The authors say that of the
so-called branded diets, those that espouse a low-fat or a
reduced-carbohydrates approach work better than the others.

But when those two approaches are compared, the results are more or less equal.

“Our
research has shown that… low-carbohydrate and low-fat diets result in
the most weight loss, about 18 pounds (8.2 kilograms) in six months and
16 pounds (7.3 kg) in 12 months, and there's very small differences
between the two,” said first author Bradley Johnston, a senior scientist
at the Hospital for Sick Children's Research Institute.

“If
there's minimal differences between the diets, both at the brand level
and at the diet class level… individuals shouldn't buy into the latest
study that comes out that shows that maybe one diet is better than
another.”

The publication of the work – in the Journal of the
American Medical Association
– is timely. On Monday, a study published
in the Annals of Internal Medicine reported that people who eschew
carbohydrates and eat more fats lose more weight than people who follow a
low-fat diet.

Johnston acknowledges it is hard for people to
interpret the shifting sands of dietary science. So he and his
colleagues set out to try to see what the compilation of studies
reveals.

While their study talks about diets by name, Johnston is
keen not to appear to be promoting one over the other. But he says the
findings make it clear that these diets can lead to weight loss, if
people do the work.

That said, the results were modest. The
median weight loss for people following a low-carb diet was nearly nine
kilograms at six months; the median loss for low-fat diet followers was
eight kilograms. At 12 months, both groups slipped a bit – a common
occurrence in diet studies – to just over seven kilograms for both types
of diets.

“For those who believe that they don't work,
short-term, this evidence suggests that they do. And we need a lot more
research in terms of the long-term effectiveness of these types of
interventions and we need to look closely at adherence,” said Johnston,
who began the project while doing post-doctoral studies at McMaster.

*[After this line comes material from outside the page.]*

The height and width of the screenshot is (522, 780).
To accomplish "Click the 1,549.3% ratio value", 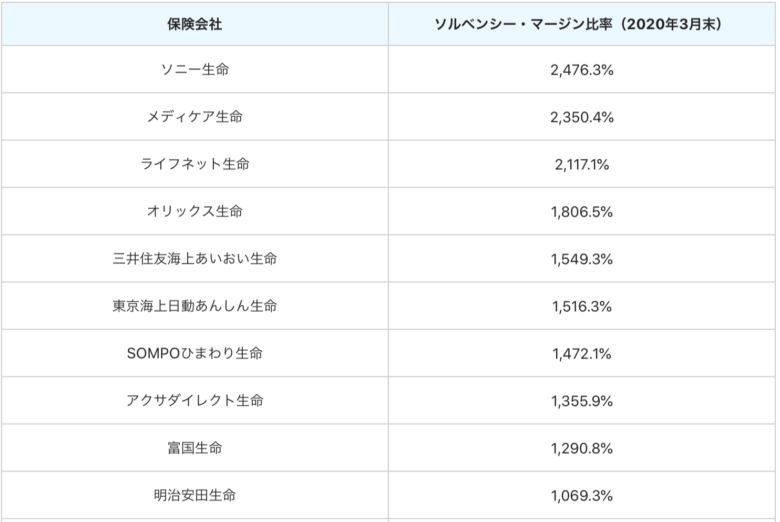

“If they're relatively equal, then you should choose something that you feel that you can adhere to.”

Obesity expert Dr. Yoni Freedhoff agreed with that premise.

Freedhoff
practises at the Bariatric Medical Institute of Ottawa and is the
author of The Diet Fix: Why Diets Fail. He says it has been clear for
quite some time that there is no one single answer.

“The quest
for the holy diet is one that society's been on for quite a long time.
And I don't think there is such a thing, just like I don't particularly
believe in a Holy Grail,” said Freedhoff.

“The key to picking the
best diet for a person as an individual is the one they actually like
enough to keep living with… Ultimately people need to live lives that
they enjoy enough to sustain. And the same for sure goes for food and
diet.”

He doesn't believe in weight loss by suffering, saying it
simply isn't sustainable over the long term. And weight shed by cutting
carbs or avoiding fat will come back if the intervention is treated as a
short-term fix.

“Not enjoying your low-carb diet versus not
enjoying your low-fat diet will have the same likely outcome, which is
you quitting your diet down the road,” Freedhoff said.

The study
looked only at the ability to lose weight on various diets. It did not
examine whether some diets do a better job of reducing cardiovascular
disease risks, such as lowering cholesterol. Johnston said that work is
currently underway.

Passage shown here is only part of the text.